• ACTION ITEM: Should a line below contain the word "Toggle", report it.

[Stored items]

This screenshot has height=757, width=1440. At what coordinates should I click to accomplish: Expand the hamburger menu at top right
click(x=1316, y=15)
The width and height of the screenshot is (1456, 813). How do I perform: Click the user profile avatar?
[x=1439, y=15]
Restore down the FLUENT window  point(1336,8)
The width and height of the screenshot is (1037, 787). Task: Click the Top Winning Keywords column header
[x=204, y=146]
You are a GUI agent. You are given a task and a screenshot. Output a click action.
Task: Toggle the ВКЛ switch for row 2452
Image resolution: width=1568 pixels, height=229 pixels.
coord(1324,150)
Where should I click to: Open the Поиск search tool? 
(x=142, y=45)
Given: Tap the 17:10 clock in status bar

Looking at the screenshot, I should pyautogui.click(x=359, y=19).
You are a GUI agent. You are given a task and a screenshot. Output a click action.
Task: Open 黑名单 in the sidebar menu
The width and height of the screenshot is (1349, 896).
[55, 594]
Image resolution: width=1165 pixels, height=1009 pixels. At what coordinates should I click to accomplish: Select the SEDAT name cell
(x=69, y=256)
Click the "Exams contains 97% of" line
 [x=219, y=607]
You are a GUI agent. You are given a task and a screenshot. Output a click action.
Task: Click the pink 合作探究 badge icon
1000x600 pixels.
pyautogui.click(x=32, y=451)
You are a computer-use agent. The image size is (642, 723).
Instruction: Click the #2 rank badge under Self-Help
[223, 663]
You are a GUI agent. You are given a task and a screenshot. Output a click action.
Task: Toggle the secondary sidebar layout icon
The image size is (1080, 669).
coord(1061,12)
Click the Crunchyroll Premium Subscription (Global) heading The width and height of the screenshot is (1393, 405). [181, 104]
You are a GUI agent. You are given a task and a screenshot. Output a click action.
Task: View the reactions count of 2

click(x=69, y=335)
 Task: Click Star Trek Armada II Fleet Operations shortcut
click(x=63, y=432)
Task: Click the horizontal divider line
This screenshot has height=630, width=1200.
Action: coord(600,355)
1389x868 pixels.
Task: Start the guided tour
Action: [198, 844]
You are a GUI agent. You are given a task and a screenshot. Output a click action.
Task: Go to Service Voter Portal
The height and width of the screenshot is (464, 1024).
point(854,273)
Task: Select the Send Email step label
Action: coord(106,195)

• ANSWER SECTION:
Task: Toggle the ВКЛ switch for row 2452
Task: Toggle the secondary sidebar layout icon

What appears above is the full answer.